*Required work:* Could you reproduce the data word for word, starting at the line that contains "Given: Collapse the Input section header" and ending at the end of the data, and leave the pictures out of your reply?

*Entries shown:*
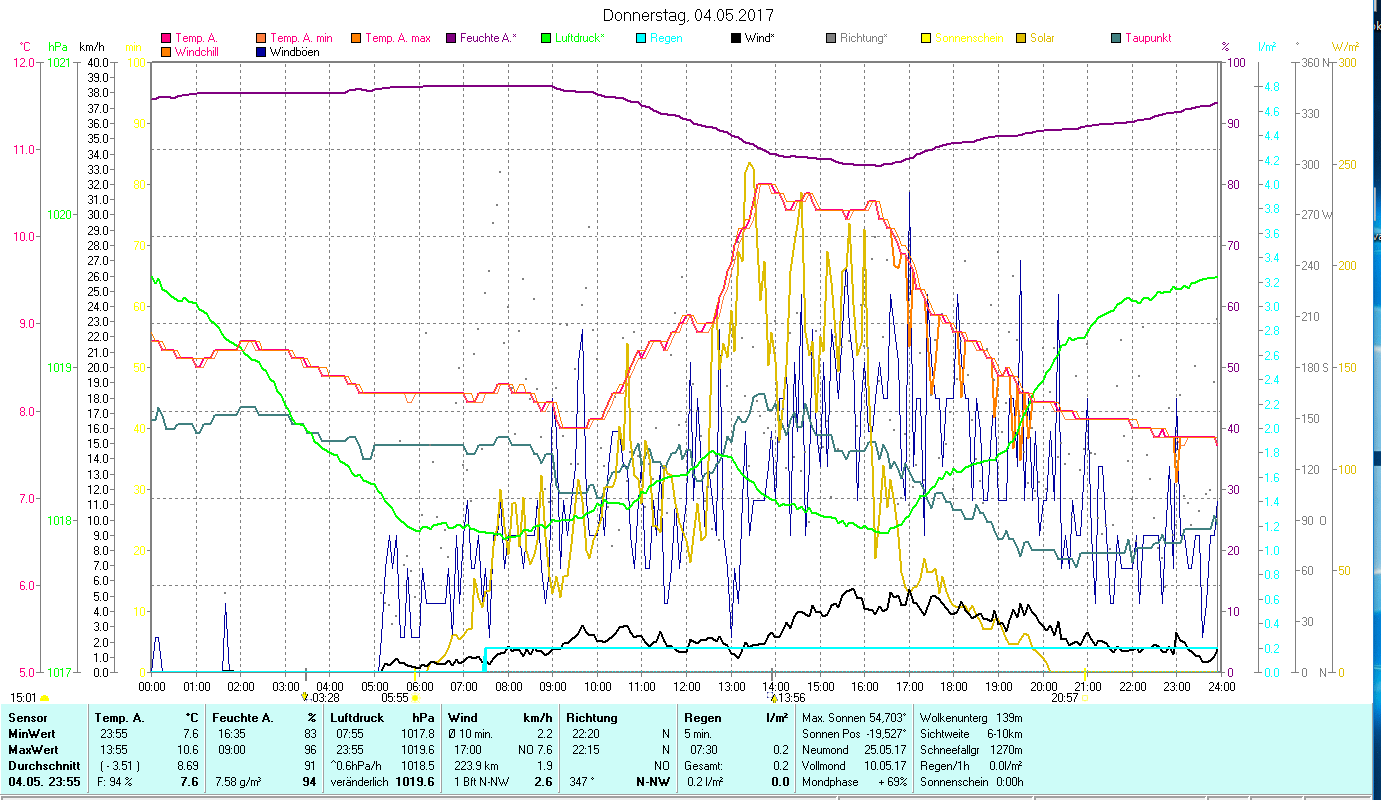Click the Solar legend label
Screen dimensions: 1381x800
click(1042, 39)
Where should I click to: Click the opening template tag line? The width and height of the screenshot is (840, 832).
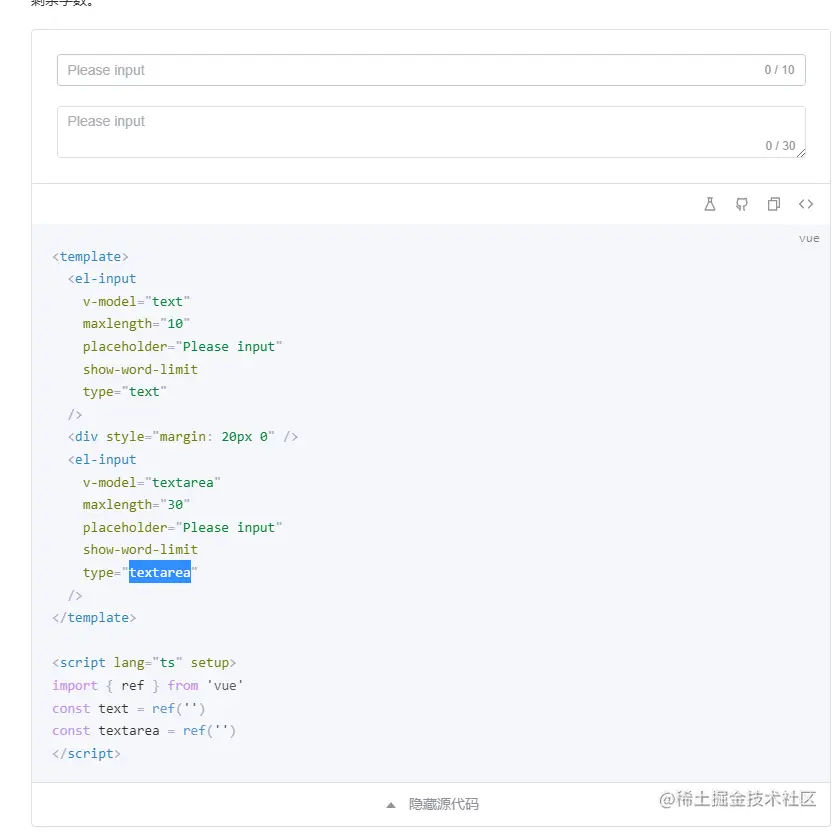91,257
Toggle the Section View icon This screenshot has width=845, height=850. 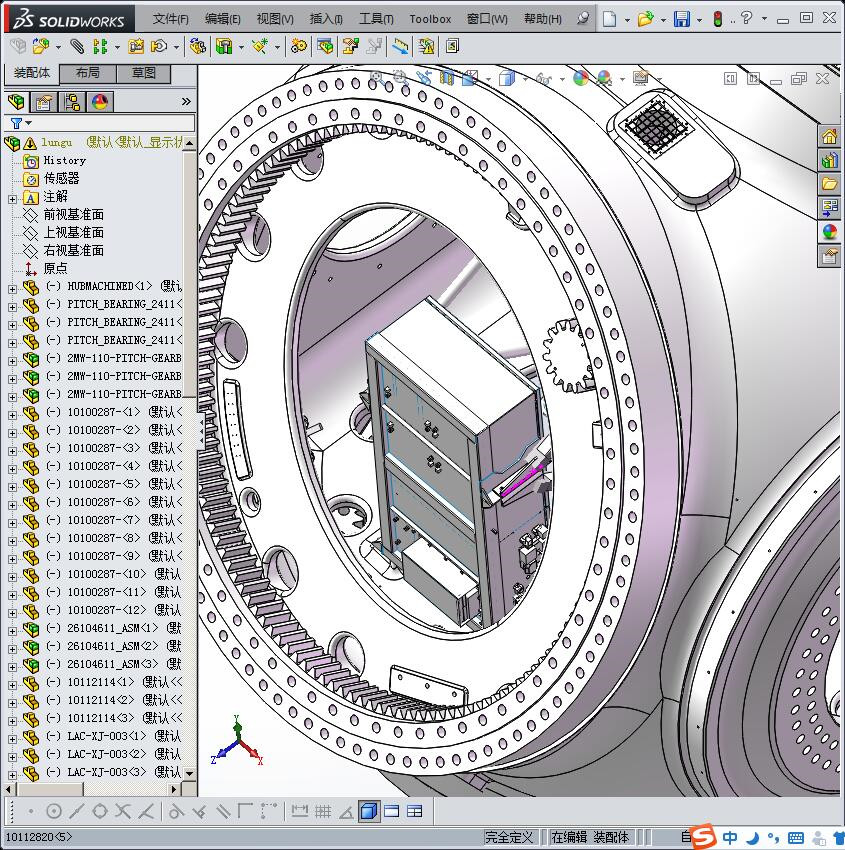tap(447, 78)
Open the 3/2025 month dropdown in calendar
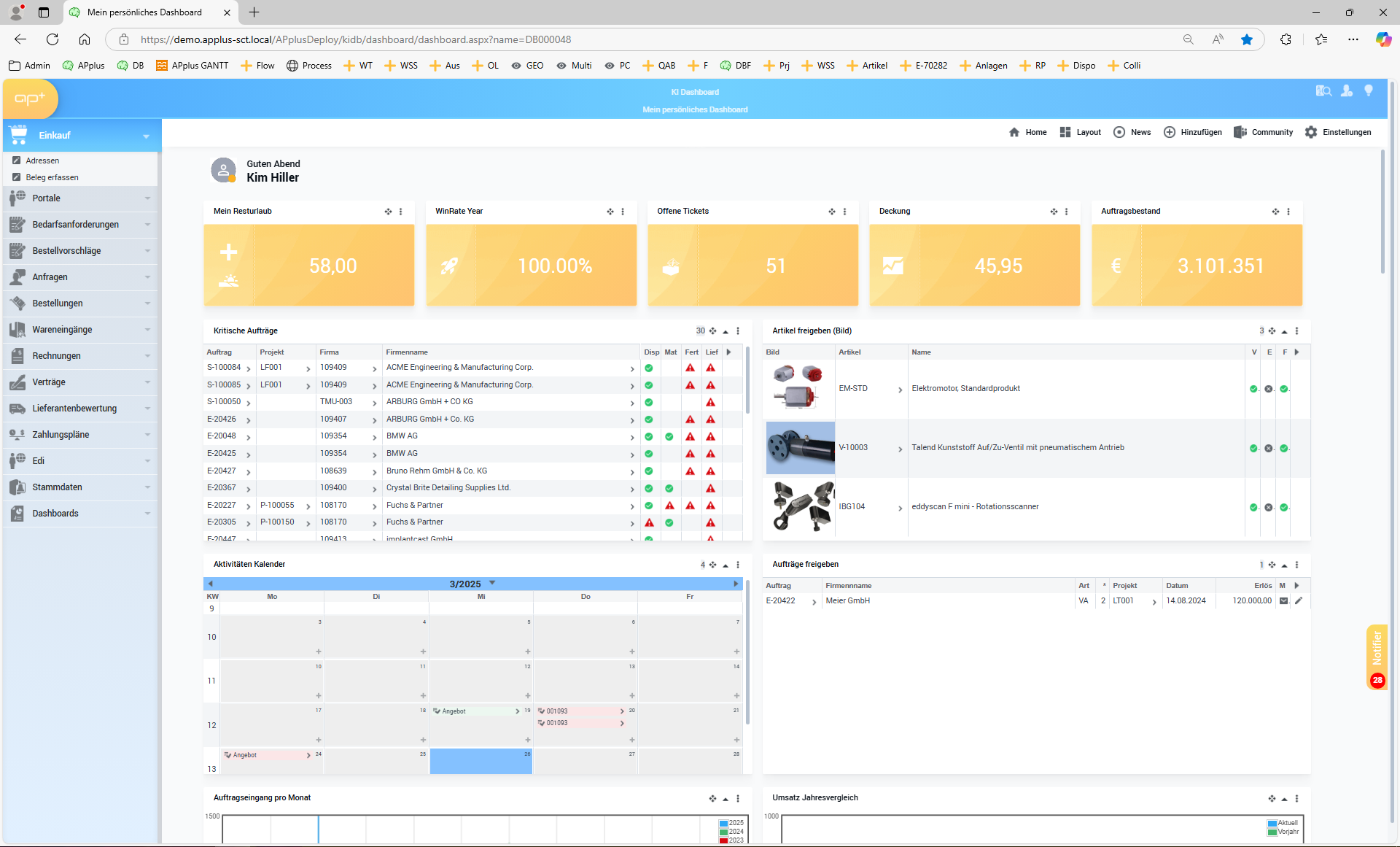The width and height of the screenshot is (1400, 847). tap(492, 583)
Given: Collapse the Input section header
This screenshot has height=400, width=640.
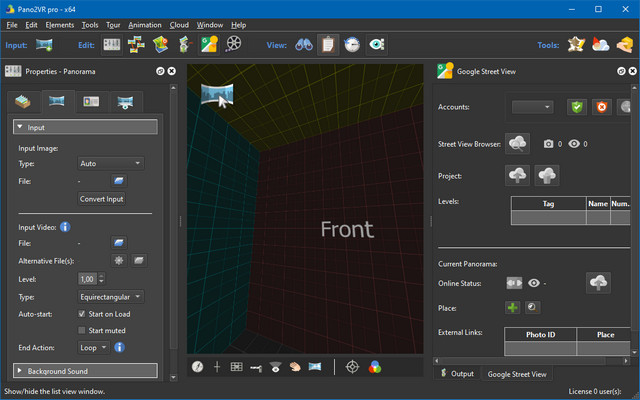Looking at the screenshot, I should 85,127.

*Task solution:*
Given: Collapse the Input section header
This screenshot has height=400, width=640.
Looking at the screenshot, I should 85,127.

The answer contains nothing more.